THE DEVELOPMENT OF A SOCIAL TRADITION
Since 1985, when the first Outreach projects were launched, little by little, a new professionalism has evolved as the knowledge of street culture, the medical know-how and the logistics have all improved. Experience has been gained all over the world on these lines and the knowledge acquired is handed on from one project to another in the framework of informal exchanges, training courses and national and international conferences. Despite the obstacles and the often hostile and at best indifferent environments, progress is being made. For all those involved in the venture, whether professionals, voluntary workers or users, the success of a project is something almost magical or miraculous: users come out of the shadows and learn to protect themselves against the AIDS epidemic. And that is not all. What really changes, is how people look at the users and how they see themselves.

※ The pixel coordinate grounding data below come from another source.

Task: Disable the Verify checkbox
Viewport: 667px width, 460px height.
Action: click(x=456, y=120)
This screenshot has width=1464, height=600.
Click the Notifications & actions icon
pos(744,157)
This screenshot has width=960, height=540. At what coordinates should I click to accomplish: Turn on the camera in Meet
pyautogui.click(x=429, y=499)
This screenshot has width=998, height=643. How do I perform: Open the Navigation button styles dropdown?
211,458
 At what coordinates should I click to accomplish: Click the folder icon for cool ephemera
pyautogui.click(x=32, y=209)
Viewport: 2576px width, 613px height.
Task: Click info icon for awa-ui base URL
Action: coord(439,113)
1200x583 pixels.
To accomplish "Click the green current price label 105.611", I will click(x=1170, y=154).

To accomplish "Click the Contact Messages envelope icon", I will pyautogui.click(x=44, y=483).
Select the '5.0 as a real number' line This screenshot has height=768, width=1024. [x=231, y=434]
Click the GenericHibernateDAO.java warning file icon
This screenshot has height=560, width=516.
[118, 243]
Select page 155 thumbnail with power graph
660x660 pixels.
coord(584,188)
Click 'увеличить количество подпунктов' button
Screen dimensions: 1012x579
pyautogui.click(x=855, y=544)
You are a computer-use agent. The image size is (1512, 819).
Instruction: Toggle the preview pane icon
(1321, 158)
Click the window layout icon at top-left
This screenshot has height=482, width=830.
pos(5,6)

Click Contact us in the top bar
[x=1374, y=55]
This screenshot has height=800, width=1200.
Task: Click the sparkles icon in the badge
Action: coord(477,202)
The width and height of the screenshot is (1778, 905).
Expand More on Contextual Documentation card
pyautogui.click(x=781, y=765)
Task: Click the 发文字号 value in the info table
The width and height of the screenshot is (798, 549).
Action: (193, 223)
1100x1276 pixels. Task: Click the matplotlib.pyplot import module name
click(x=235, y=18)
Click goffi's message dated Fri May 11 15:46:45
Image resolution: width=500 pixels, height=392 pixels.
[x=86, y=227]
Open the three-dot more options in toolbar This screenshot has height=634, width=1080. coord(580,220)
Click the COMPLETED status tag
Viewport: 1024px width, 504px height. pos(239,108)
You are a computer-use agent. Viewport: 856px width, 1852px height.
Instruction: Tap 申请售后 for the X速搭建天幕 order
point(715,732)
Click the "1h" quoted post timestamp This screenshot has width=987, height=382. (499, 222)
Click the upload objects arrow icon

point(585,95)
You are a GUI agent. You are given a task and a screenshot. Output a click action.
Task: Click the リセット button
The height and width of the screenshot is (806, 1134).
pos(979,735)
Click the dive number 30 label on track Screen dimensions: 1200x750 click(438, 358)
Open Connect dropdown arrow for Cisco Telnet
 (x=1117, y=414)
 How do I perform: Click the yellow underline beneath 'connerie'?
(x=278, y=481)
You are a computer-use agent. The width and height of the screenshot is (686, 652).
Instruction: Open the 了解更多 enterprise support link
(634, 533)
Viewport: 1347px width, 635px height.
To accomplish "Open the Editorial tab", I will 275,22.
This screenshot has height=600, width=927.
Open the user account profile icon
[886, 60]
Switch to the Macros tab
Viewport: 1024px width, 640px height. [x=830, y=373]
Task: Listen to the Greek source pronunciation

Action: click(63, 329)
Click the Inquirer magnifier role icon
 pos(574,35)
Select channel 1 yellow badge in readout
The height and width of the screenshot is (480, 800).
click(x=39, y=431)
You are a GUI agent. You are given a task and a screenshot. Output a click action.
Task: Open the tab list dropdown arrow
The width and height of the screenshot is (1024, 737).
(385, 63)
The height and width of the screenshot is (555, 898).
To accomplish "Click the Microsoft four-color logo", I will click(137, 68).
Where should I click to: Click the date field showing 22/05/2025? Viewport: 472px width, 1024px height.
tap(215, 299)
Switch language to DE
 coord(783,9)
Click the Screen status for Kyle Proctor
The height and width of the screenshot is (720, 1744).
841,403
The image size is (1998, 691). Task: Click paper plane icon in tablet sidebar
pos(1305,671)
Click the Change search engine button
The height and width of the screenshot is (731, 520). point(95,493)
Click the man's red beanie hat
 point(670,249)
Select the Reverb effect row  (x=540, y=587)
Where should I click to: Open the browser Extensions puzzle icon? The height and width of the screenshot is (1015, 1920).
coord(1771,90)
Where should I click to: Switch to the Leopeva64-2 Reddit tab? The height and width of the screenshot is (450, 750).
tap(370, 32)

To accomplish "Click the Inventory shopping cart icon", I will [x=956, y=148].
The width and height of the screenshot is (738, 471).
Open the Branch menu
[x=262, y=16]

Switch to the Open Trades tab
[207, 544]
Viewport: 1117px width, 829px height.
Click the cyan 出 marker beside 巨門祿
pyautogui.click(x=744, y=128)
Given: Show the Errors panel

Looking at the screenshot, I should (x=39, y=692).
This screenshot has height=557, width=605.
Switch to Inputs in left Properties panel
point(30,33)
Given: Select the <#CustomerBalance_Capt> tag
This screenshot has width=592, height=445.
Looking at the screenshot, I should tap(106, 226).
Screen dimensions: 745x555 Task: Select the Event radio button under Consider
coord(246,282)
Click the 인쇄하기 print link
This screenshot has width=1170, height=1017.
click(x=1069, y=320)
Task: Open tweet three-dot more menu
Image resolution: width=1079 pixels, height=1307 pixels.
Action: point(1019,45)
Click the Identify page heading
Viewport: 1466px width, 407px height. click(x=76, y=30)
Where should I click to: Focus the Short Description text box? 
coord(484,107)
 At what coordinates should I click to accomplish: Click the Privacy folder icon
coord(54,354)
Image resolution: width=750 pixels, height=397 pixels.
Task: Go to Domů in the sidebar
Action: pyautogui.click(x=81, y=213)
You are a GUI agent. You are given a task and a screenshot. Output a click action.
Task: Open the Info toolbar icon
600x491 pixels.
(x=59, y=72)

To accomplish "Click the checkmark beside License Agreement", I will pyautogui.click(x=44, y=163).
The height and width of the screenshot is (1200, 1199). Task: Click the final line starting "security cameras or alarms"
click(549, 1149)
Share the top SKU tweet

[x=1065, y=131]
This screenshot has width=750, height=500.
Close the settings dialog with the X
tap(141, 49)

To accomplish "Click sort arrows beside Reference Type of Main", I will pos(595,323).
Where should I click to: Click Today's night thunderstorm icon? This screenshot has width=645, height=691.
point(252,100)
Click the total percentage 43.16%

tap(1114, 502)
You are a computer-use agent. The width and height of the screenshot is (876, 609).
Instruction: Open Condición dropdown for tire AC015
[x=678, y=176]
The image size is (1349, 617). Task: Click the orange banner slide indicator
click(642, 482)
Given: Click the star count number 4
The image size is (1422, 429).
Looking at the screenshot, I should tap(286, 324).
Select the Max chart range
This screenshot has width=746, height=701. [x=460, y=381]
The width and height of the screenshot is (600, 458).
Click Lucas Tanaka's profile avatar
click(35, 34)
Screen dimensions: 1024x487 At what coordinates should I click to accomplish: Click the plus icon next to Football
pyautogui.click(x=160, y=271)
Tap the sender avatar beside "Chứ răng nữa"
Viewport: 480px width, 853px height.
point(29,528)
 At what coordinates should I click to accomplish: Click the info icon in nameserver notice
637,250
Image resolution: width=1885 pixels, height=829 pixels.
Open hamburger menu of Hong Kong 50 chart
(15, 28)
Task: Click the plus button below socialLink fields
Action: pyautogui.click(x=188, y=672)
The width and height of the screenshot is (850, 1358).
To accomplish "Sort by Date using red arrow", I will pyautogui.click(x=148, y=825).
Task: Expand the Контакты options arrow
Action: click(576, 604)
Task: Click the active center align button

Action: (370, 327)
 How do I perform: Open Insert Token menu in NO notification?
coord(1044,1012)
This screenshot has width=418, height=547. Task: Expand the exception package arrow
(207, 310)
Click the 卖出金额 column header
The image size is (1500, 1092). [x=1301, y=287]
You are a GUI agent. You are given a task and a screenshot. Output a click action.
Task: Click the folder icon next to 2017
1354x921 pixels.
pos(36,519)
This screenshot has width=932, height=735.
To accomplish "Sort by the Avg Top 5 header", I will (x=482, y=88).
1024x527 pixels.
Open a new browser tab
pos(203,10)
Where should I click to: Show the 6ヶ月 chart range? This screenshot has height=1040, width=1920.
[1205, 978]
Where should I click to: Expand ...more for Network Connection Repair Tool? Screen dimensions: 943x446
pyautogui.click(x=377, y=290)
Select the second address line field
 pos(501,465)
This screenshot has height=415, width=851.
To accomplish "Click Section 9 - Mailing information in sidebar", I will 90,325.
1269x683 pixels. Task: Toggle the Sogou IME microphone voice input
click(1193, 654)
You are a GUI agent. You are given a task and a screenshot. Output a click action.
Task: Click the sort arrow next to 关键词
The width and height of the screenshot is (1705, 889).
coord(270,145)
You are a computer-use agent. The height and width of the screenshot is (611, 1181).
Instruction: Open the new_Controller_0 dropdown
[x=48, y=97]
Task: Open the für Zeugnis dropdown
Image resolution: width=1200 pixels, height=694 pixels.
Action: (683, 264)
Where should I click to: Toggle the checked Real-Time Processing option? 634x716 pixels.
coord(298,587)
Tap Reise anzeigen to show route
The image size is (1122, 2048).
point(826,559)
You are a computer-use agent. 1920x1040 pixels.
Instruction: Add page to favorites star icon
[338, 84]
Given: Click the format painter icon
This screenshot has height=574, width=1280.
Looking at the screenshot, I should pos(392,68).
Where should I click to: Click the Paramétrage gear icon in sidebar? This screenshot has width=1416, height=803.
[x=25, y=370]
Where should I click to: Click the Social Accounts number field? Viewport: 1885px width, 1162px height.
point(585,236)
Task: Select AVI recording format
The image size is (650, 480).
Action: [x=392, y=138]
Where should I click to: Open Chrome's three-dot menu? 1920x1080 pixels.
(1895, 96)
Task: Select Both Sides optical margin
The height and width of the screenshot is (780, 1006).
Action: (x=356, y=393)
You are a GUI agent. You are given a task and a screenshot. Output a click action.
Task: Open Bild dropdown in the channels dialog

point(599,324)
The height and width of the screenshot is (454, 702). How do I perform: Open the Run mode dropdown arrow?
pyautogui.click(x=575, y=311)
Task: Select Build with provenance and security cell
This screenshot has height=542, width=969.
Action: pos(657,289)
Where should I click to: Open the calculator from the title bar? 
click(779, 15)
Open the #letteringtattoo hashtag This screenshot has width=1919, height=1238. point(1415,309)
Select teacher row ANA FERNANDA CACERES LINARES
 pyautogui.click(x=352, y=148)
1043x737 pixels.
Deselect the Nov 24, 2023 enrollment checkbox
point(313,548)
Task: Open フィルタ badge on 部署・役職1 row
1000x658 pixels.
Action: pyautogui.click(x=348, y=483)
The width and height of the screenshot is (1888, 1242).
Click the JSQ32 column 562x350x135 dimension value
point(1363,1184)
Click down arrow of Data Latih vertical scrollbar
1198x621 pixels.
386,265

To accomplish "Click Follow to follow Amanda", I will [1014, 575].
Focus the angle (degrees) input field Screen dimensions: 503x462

Apart from the American experiments, the Outreach method, which might be defined as "going out to meet those on the farthest fringes of society" actually originated in Europe. At the time when tuberculosis was rampant, social workers would knock on the doors of the most disadvantaged families. During the fifties, street educators began to be recruited to combat delinquency, and many of these new professionals were former "rockers". It was soon observed how readily these people were accepted by the marginalised groups. The fight against AIDS among drug users has in fact involved the resurrection of an old method of social intervention: but now the emphasis is even more on the need for marginalised people to get involved in the health issues which concern them. Outreach is not and cannot be targeted at a single problem. It is an approach which it is difficult to theorise about, but which does have a sound empirical basis. Experiments have been carried out all over the place, among prostitutes, migrants, the homeless etc. These are all groups of people who tend to be out of touch with the conventional medicosocial institutions, and are exposed to the perils of drug abuse and AIDS, as well as other mortal risks.